The Phoenix pay disaster was set up like that, so partisanship should be set aside. This was a bomb left to us by the previous government. The Liberals have not defused it.
Why are we not talking about suing IBM? We had a system that worked. Federal civil servants were paid on time all the time, and no one thought it was a big success when it happened. How did we privatize paying our civil servants in such a way that we keep paying the people who have ripped us off because the contract says every time we go back for more, we pay through the nose. Sue IBM and get our own civil servants to fix this mess.
Carla Qualtrough – Minister of Public Services and Procurement
Mr. Speaker, I agree with the member that this was an unequivocal disaster and a bomb that was left to us by the former government.

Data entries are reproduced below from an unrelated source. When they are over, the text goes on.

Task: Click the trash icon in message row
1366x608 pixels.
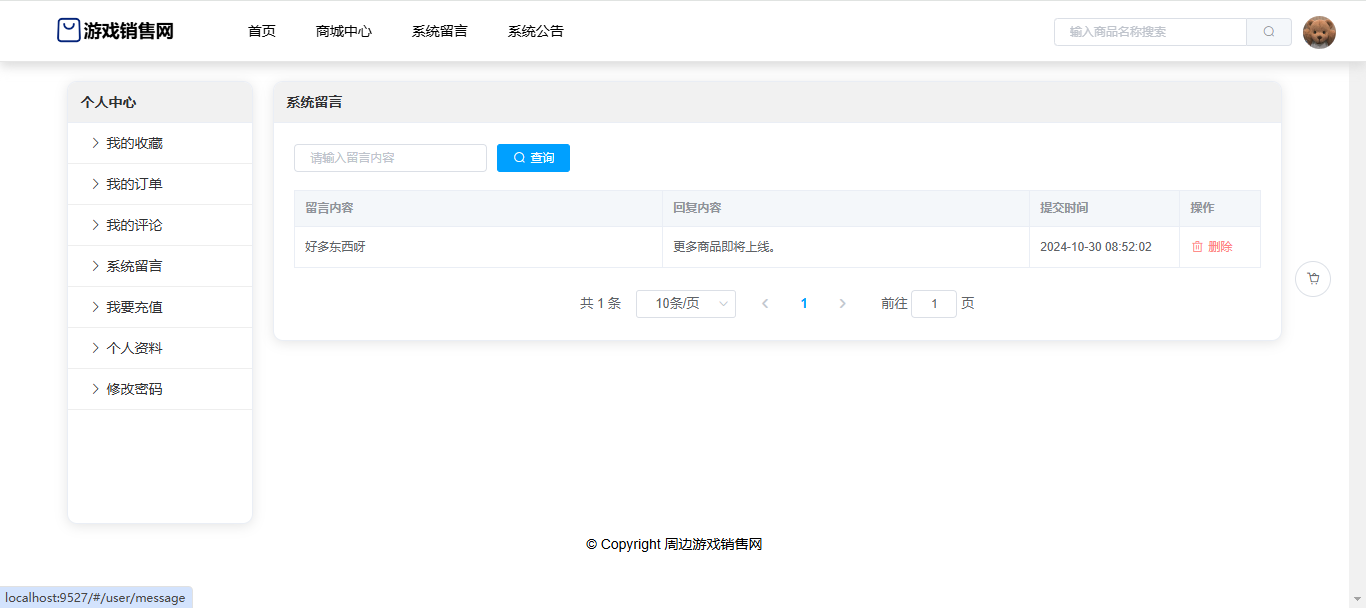Action: click(1197, 247)
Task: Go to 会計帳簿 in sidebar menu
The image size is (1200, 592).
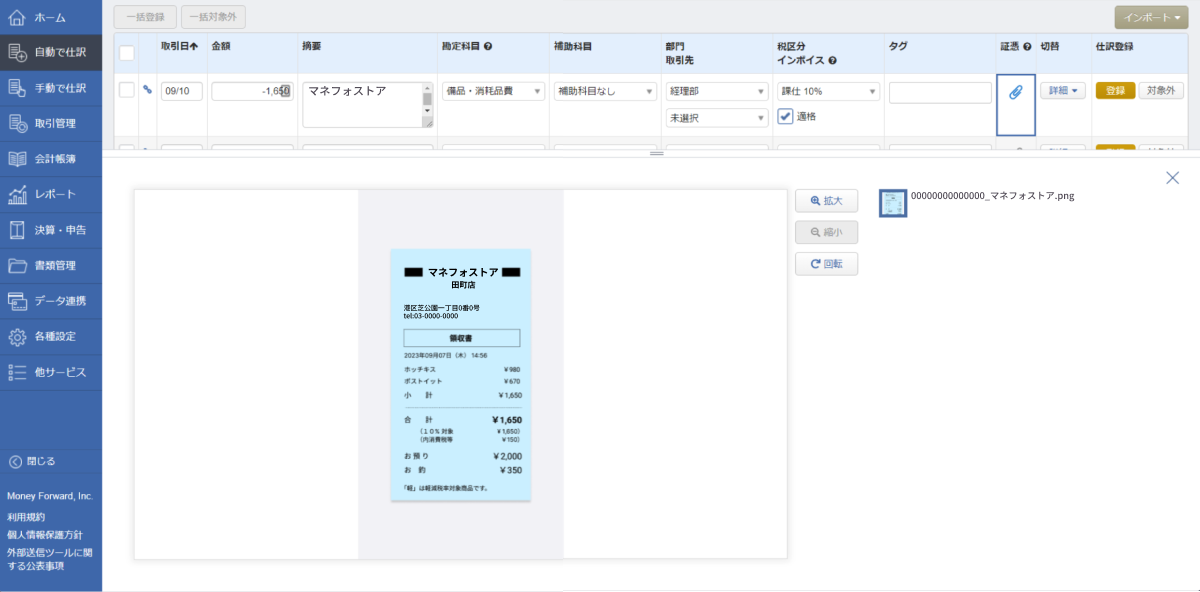Action: click(x=51, y=159)
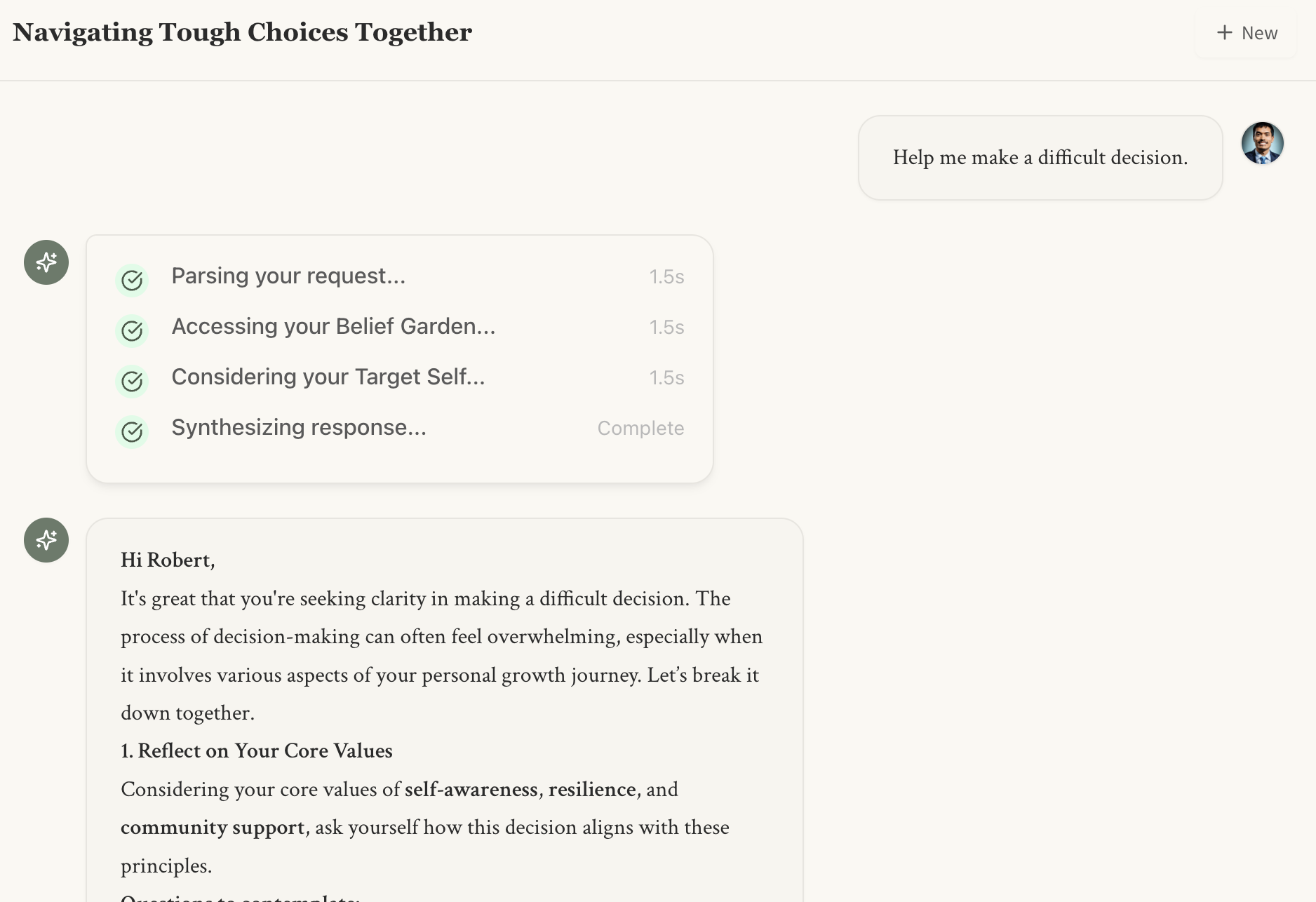
Task: Select the Considering your Target Self step
Action: point(328,377)
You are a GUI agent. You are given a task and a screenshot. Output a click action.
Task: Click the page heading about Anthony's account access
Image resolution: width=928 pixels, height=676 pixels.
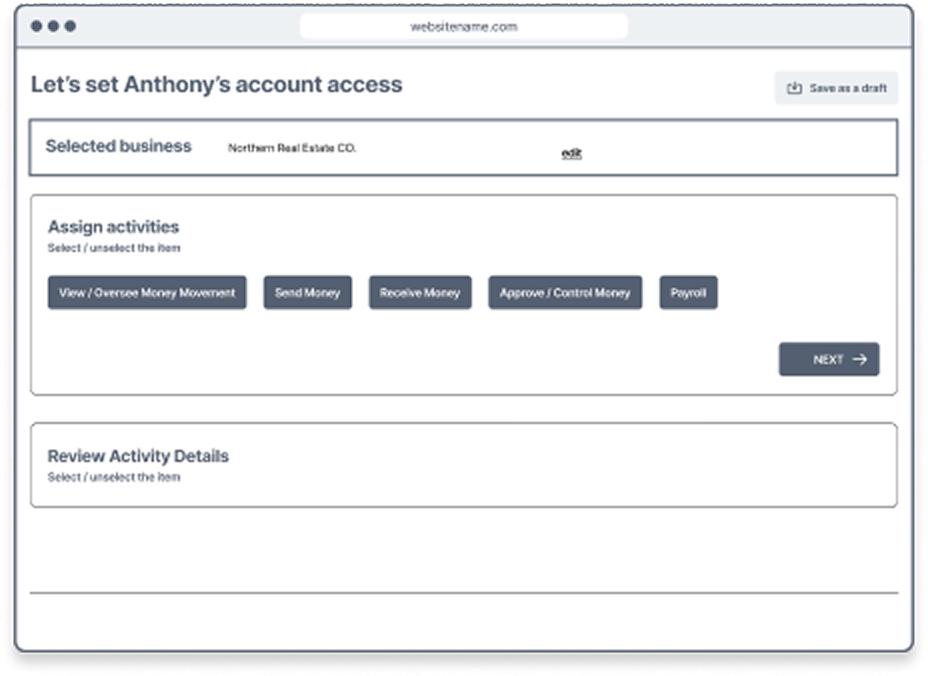coord(217,85)
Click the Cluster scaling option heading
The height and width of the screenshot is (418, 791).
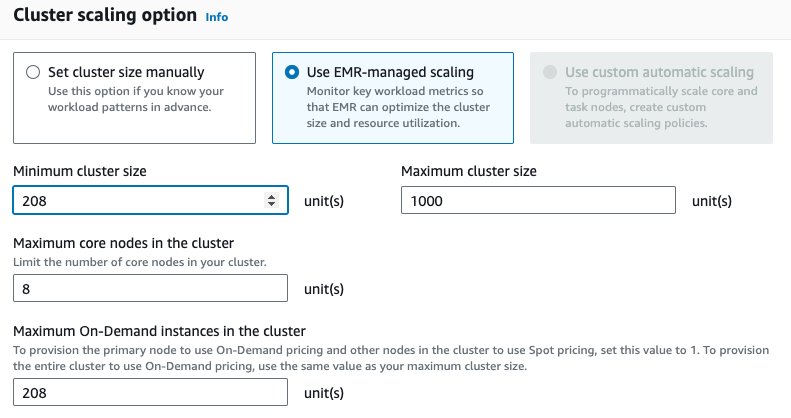pyautogui.click(x=105, y=15)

We have to understand the scope. It is imperative to understand that the contract with the provider was extremely narrow in scope, and we have been holding the provider to task on everything it was supposed to deliver. I can assure the member that Phoenix will be fixed by public servants. It will be fixed by the hard-working experts in our midst who are working tirelessly to resolve this issue.
We have an ongoing relationship with the vendor. The sole purpose is to ensure that we hold it to the terms of the contract, and it is very willing to help us as much as it possibly can. It is partnership, whether it be with unions, public servants, vendors, or other parties, that will get this resolved.
I encourage, once again, that we all work together, because we are all impacted by this issue.